Arrange the lines of all the records below as a numbered list, omitting any blank lines. Leave the pictures out of your answer.
━━━━━━━━
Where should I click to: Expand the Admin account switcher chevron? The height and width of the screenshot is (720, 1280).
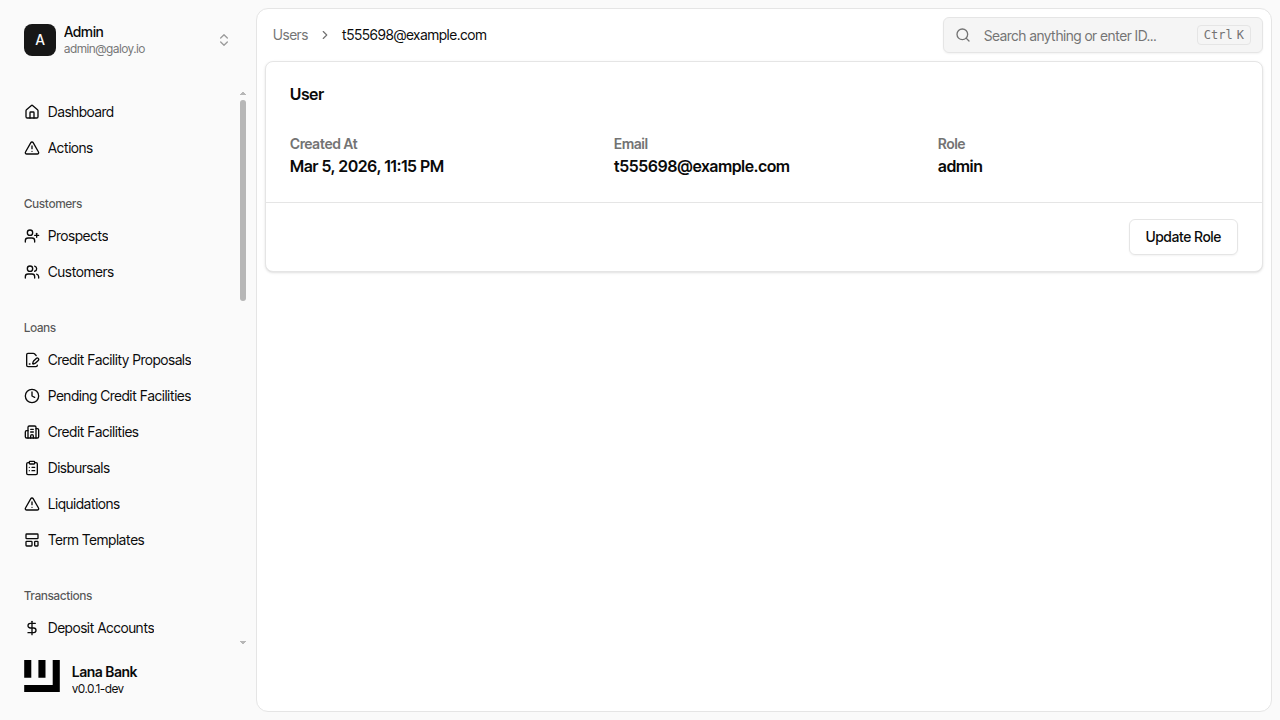coord(224,40)
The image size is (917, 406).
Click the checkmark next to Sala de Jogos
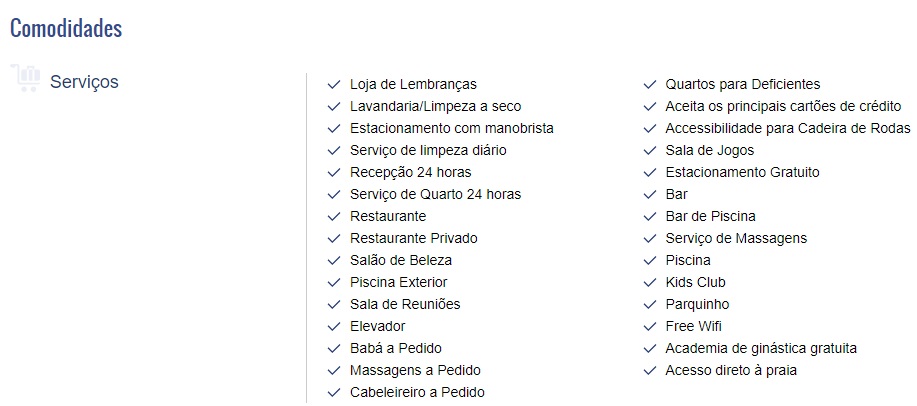[650, 150]
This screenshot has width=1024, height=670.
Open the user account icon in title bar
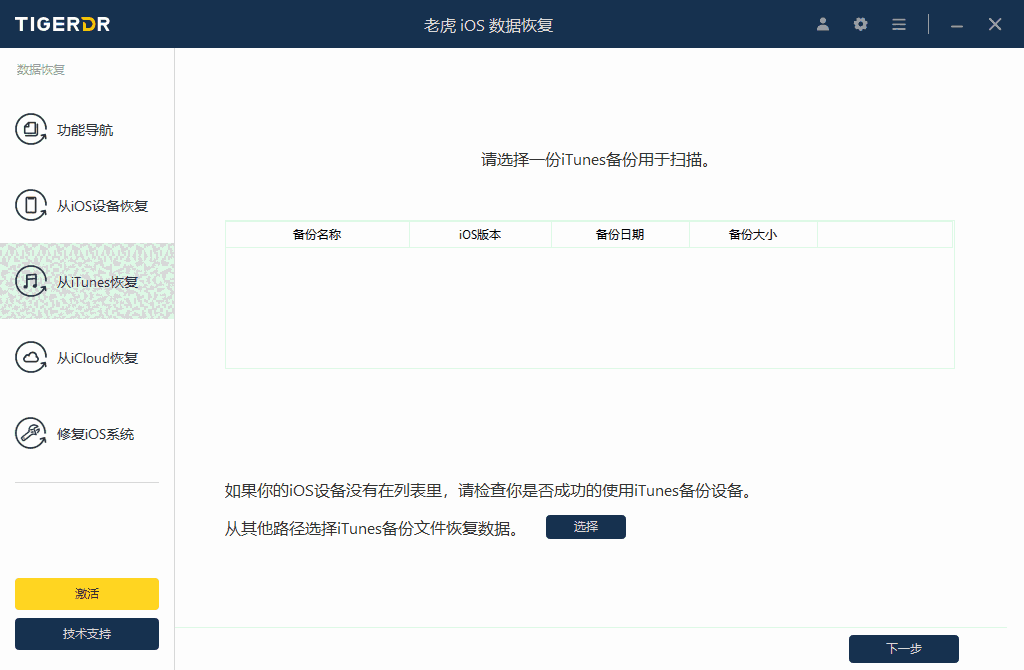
━━━━━━━━
TASK RESPONSE:
1. Where should I click to: Expand the Admin account switcher chevron? The height and width of the screenshot is (720, 1280).
2. coord(224,40)
3. The image size is (917, 406).
4. Click the checkmark next to Sala de Jogos
5. [650, 150]
6. This screenshot has width=1024, height=670.
7. Open the user account icon in title bar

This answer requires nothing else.